Trois ZICO se retrouvent dans le parc régional du canal de Beauharnois, lequel est géré par Vélo-Berge, un comité étroitement associé à la MRC : la ZICO du Canal-de-Beauharnois, la ZICO du Marais-de-Saint-Timothée et la ZICO du Marais-de-Saint-Étienne. Alors que la première est la propriété de la Voie maritime du Saint-Laurent, les deux autres appartiennent à Hydro-Québec qui les louent à l'organisme Canards Illimités. Dans ce vaste territoire de plus de vingt kilomètres de long, des aires qui ont été affectés à la conservation jouxtent des zones industrielles et des autoroutes. Les espèces vivantes et les caractéristiques naturelles y sont inégalement protégées par divers statut : on y retrouve une zone d'interdiction de chasse, des boisés protégés par le schéma d'aménagement de la MRC… Le statut de parc régional permet, quant à lui, de gérer les activités récréotouristiques. L'UQCN y a fait le pari que la construction d'infrastructures de mise en valeur comme les pistes cyclables permettront à la population de connaître et d'apprécier les caractéristiques naturelles du parc et, par le fait même, qu'une volonté populaire de conservation se dessinera dans les prochaines années. Le temps devrait favoriser l'application d'un statut approprié à la valeur écologique des ces vastes espaces dont l'avenir est encore incertain, un cas rare à proximité de Montréal.

Il est souvent difficile de justifier la création d'aires protégées auprès de ceux qui pourraient perdre des droits ou des opportunités. Souvent des populations vivent en harmonie avec les ressources biologiques avec lesquelles elles cohabitent depuis des siècles. Pour ces personnes, la création d'aires strictement protégées ne vient alors pas renforcer l'esprit de développement durable dont elles faisaient montre. Mais l'attribution d'un statut biologique comme celui de ZICO est une voie à privilégier car il permet, dans un premier temps, de reconnaître les qualités de bons gardiens de la biodiversité des propriétaires, puis dans un deuxième temps, de sensibiliser les décideurs et les populations. Le processus de planification communautaire associé au programme de conservation des ZICO de l'UQCN permet aussi à la société civile de se concerter et de transmettre un message clair aux autorités sur le type de statut et la superficie à protéger.
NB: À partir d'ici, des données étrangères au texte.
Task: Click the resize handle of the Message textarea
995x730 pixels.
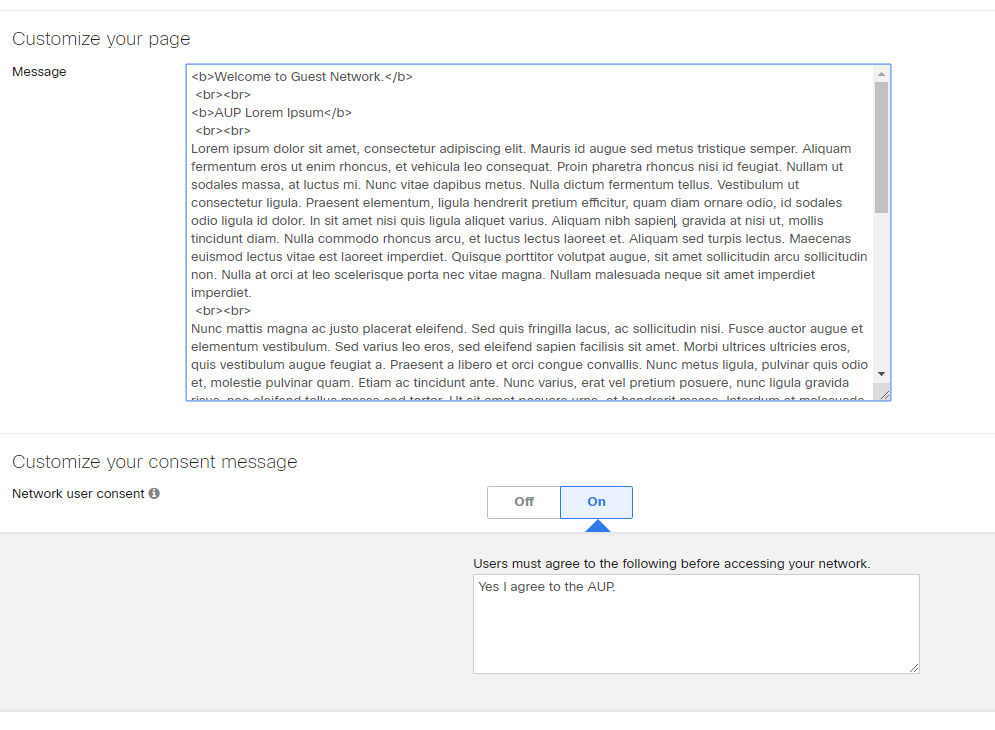Action: (884, 395)
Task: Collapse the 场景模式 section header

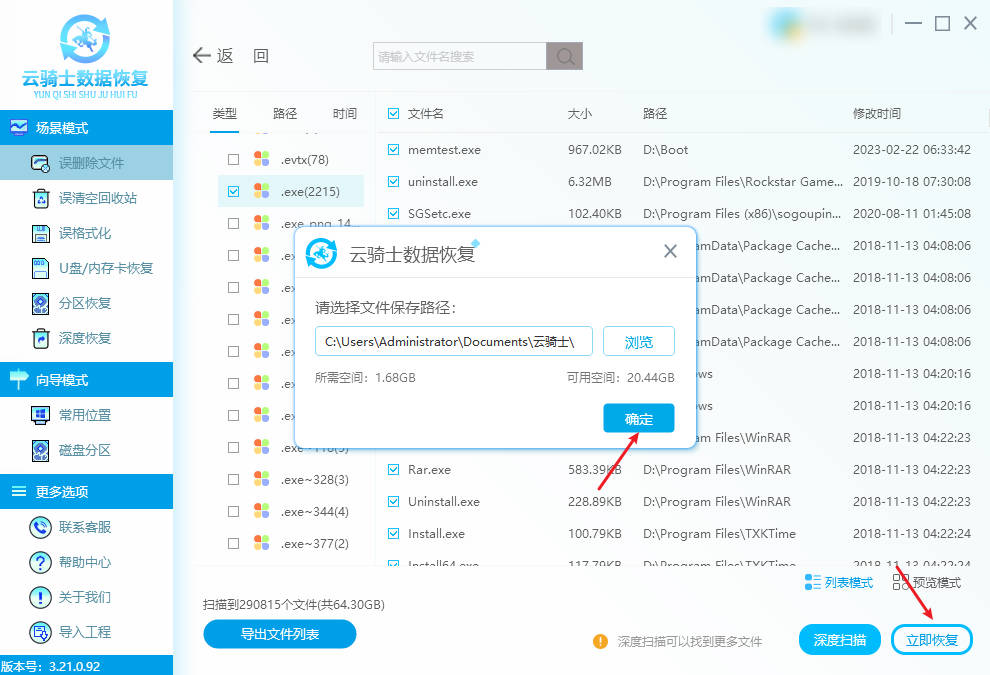Action: tap(86, 128)
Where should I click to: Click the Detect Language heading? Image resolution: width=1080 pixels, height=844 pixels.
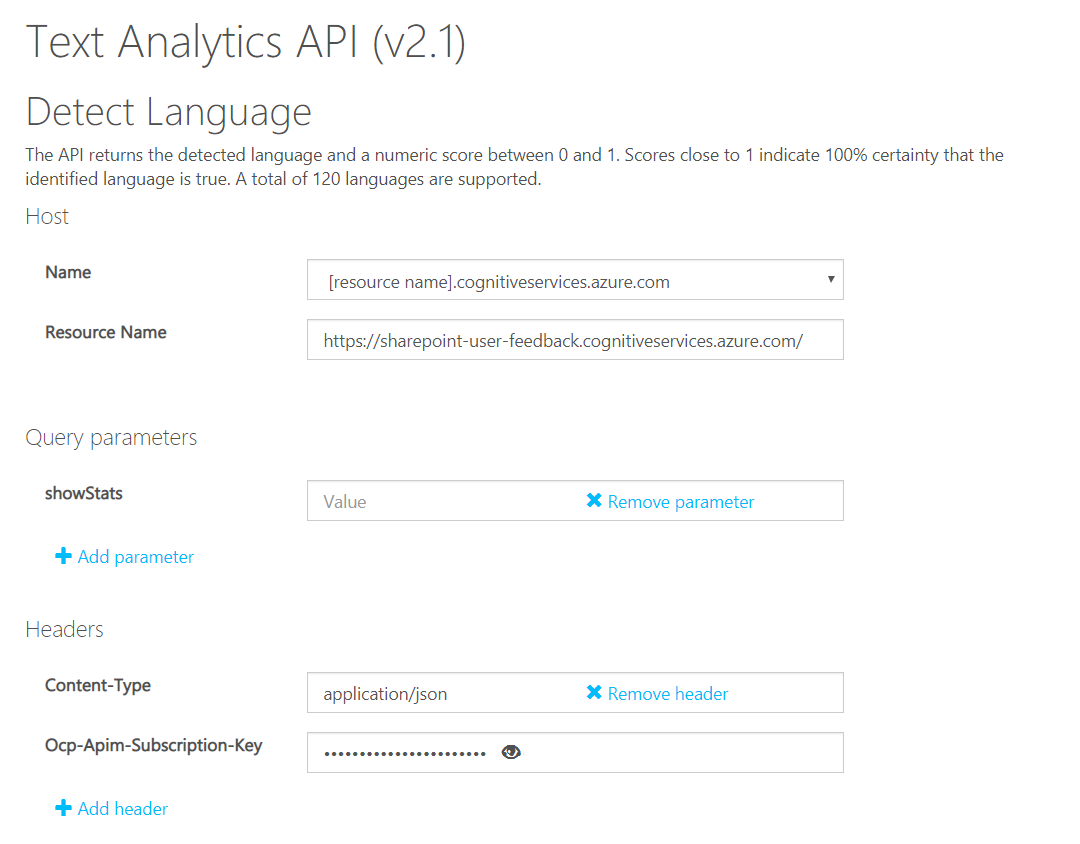pos(169,112)
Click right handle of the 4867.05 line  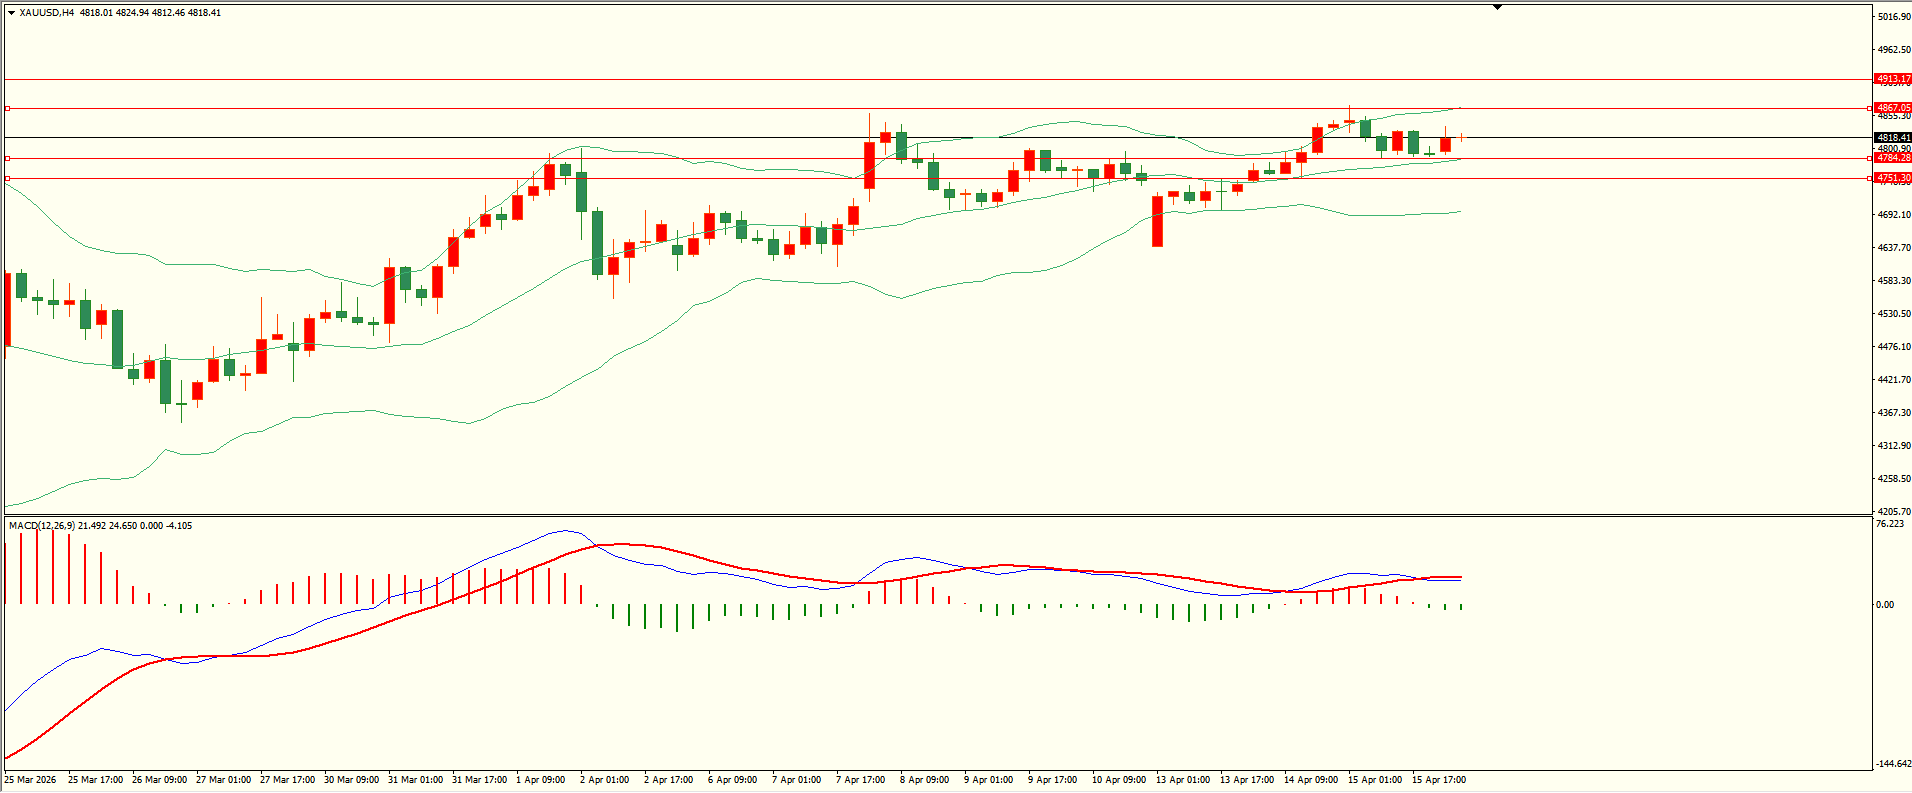pos(1870,108)
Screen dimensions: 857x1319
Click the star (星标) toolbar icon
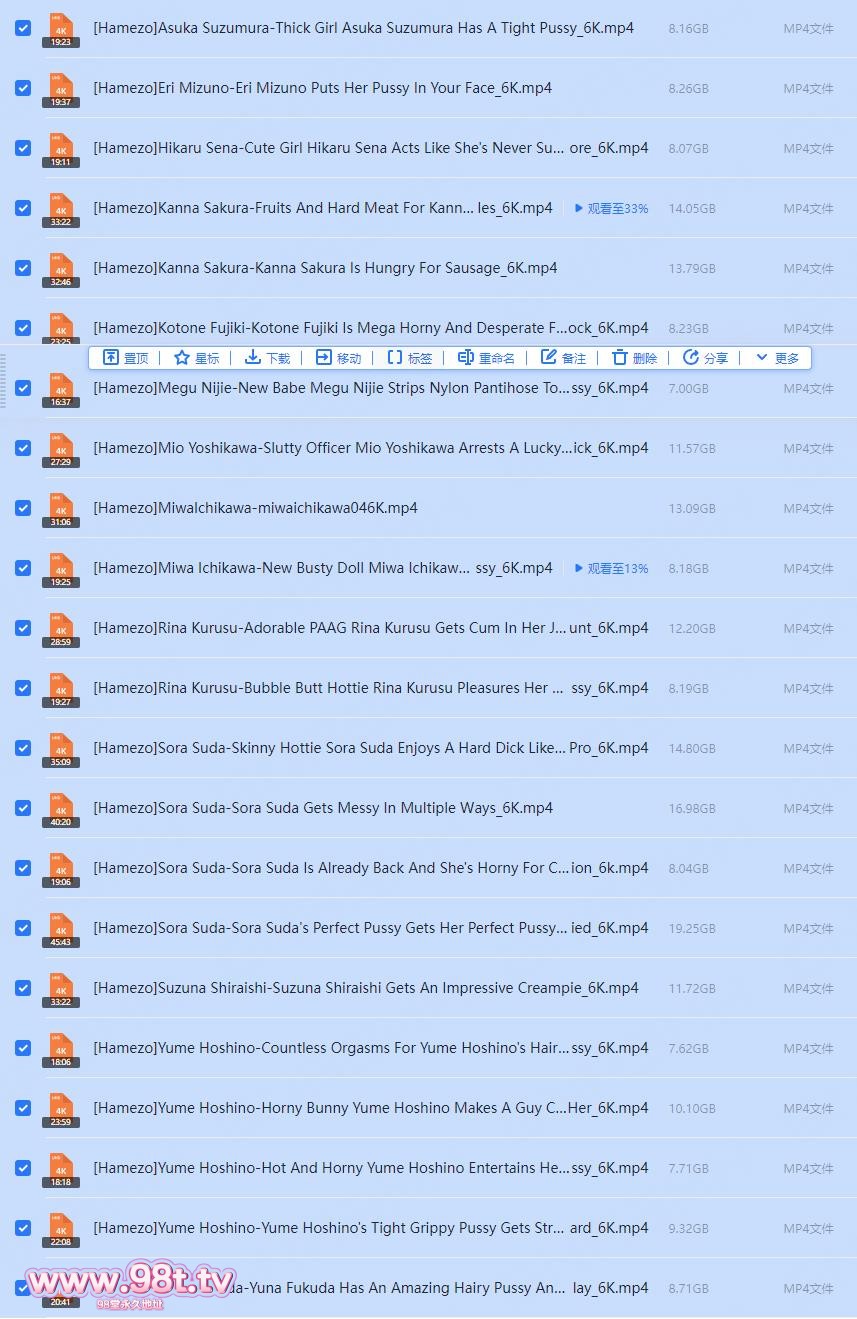coord(182,358)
Malheureusement, par le passé, plusieurs aires protégées ont été établies sans le consentement des populations locales. Cela constitue des expériences négatives qui nuisent aujourd'hui à l'établissement de nouvelles aires protégées. Bien connaître les impacts sociaux et économiques associés à la création d'aires protégées permettrait plus facilement de persuader ceux qui ont été échaudés par le passé.